LIST OF TASKS:
[A] Why does the forum thread on reading call the Byock translation of The Volsung Saga "perhaps less artful"?
[B] Revise the forum thread on reading, starting at "October 09, 2012, 11:10:25" and ending at "wildlife identification etc.", with "romantic idealism" changed to "poetic vision".
[C] Add the next part of the forum thread on reading, picking up after its final post.

PAGE EXCERPT:
-------------------------

Before this thread turns into a Tolkien fanboy club: I've also been reading a lot of alt-right stuff at the moment. Amerika.org is the obvious example, but there are a few others out there. I recently read all the articles (there ain't many) at nihil.org in one sitting (like a book). Lucid writing, and it reveals something at the core of the Anusian nihilist philosopy.
"What does not kill me makes me stronger"
-Friedrich Wilhelm Nietzsche

Re: What have you been reading lately?
October 07, 2012, 04:47:41 PM
All that I was was the result of my thoughts.
Not any more.

No thoughts, to color reality, leaving only reality, itself.

I am beginning to suspect nobody else, now, or ever, knows/knew this.
Read and consider.
Now you know it, too.

Cave men had a better understanding of reality than paul davies.

Yes.  Although I do respect Paul Davies.

Re: What have you been reading lately?
October 08, 2012, 12:57:16 AM
Petty argument which ruined an otherwise great opportunity to share good (sources of) information with one another. Guess I shouldn't have quoted the Dhammapadda.

ANYWAY

I've been reading the Audubon Guide to New England and Wild Edible Plants of New England. Been trying to be mostly self-sufficient with food when I spend time outdoors. Next on my list is Bradford Angier's book on edible plants, which seems a bit more extensive than what I've got now. I'm also trying to work on making cordage and weaving baskets/containers from tall grass, bark, or cattails. Anyone with any experience doing this sort of thing?

As far as philosophy or fiction is concerned... most of it bores me. Sometimes I'll be inspired by a bit of "wisdom" here and there, but otherwise a lot of metaphysics is redundant, aesthetic stuff. For most of us, we still need food to eat and a place to sleep.

Re: What have you been reading lately?
October 09, 2012, 10:51:22 AM
Hemingway - For Whom the Bell Tolls
African-American African-American African-American

Re: What have you been reading lately?
October 09, 2012, 11:10:25 PM
As far as philosophy or fiction is concerned... most of it bores me. Sometimes I'll be inspired by a bit of "wisdom" here and there, but otherwise a lot of metaphysics is redundant, aesthetic stuff. For most of us, we still need food to eat and a place to sleep.

I can't read too much philosophy, in fact the only Nietzsche I've read and enjoyed was Thus Spake Zarathustra as this would exist more in the realm of romantic idealism than reason. For me to enjoy a fictional work it generally has to be along these lines also, contributing something useful and practical in a worldview.

Other books of frequent use would include organic gardening, plant, wildlife identification etc.


Re: What have you been reading lately?
October 12, 2012, 08:53:32 PM
I've been reading the Byock translation of The Volsung Saga recently.  As a translation, it is fairly faithful to the source and clearly written, though perhaps less artful because it largely ignores the verse structure of the saga.  It also contains a good deal of insight and explanation in the translation notes, which is useful if you haven't read much Norse saga before.

-------------------------

SOURCE MATERIAL:
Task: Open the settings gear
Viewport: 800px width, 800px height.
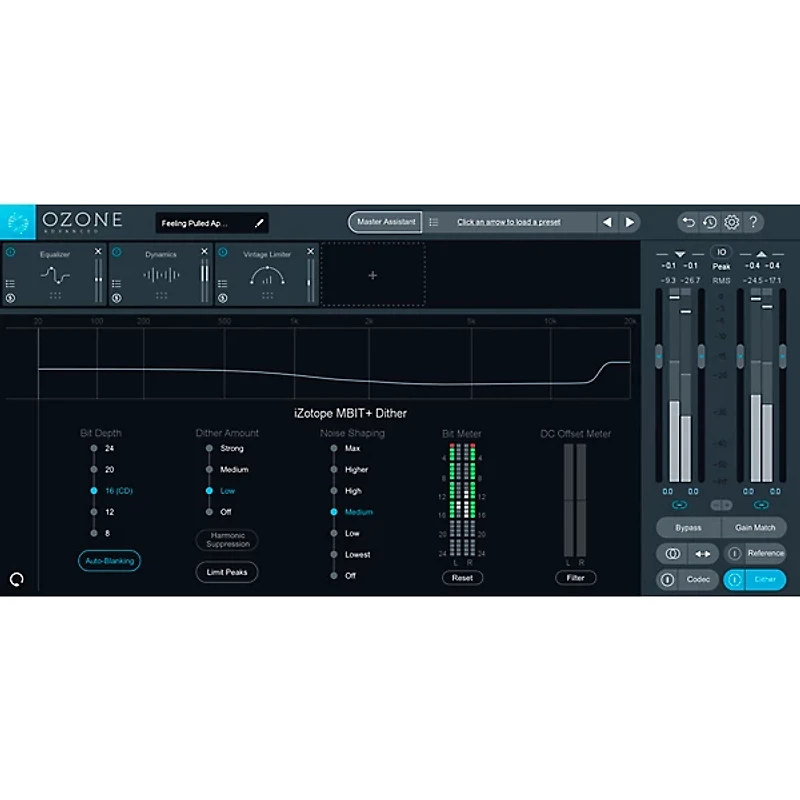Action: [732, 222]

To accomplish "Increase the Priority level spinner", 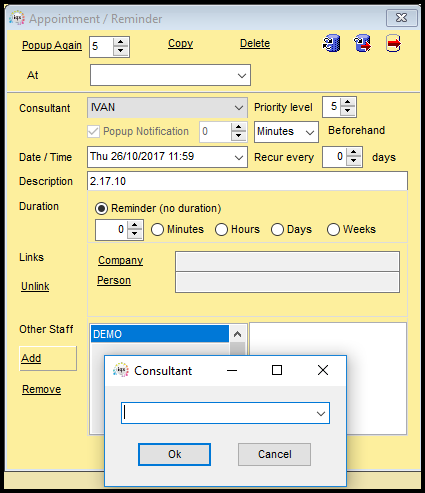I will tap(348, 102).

-------------------------

REPLIES:
[A] It is called less artful because it largely ignores the verse structure of the saga.

[B]
October 09, 2012, 11:10:25 PM
As far as philosophy or fiction is concerned... most of it bores me. Sometimes I'll be inspired by a bit of "wisdom" here and there, but otherwise a lot of metaphysics is redundant, aesthetic stuff. For most of us, we still need food to eat and a place to sleep.

I can't read too much philosophy, in fact the only Nietzsche I've read and enjoyed was Thus Spake Zarathustra as this would exist more in the realm of poetic vision than reason. For me to enjoy a fictional work it generally has to be along these lines also, contributing something useful and practical in a worldview.

Other books of frequent use would include organic gardening, plant, wildlife identification etc.

[C]
That's fantastic.  I haven't read The Volsung Saga yet, but I've been on a Saga binge over the past month or two:  The Saga of Hrafnkel Frey's Godi, Gisli Surrson's Saga, Saga of the Confederates, The Saga of Gunnlaug Serpent-Tongue, these are all kind of shorter sagas, of course.  Currently reading Saga of Ref The Sly.  Up next, Saga of the Greenlanders and Saga of Erik the Red.

I noticed something kinda interesting.  All the authors of the "Family Sagas" are anonymous, except Egil's Saga it is assumed to be Sturli Sturlusson.  There are 48 Family Sagas, I believe.  It is also assumed that no two Sagas is written by the same person.  So it is interesting how similar all the Sagas are despite these factors.  I also notice how characters from different sagas will show up in each other's saga.  Egil's daughter is Thorgerd, she marries Olaf Peacock from the Laxardal Saga.  It's only briefly mentioned in Egil's saga, but shown in more detail in the Laxardal saga.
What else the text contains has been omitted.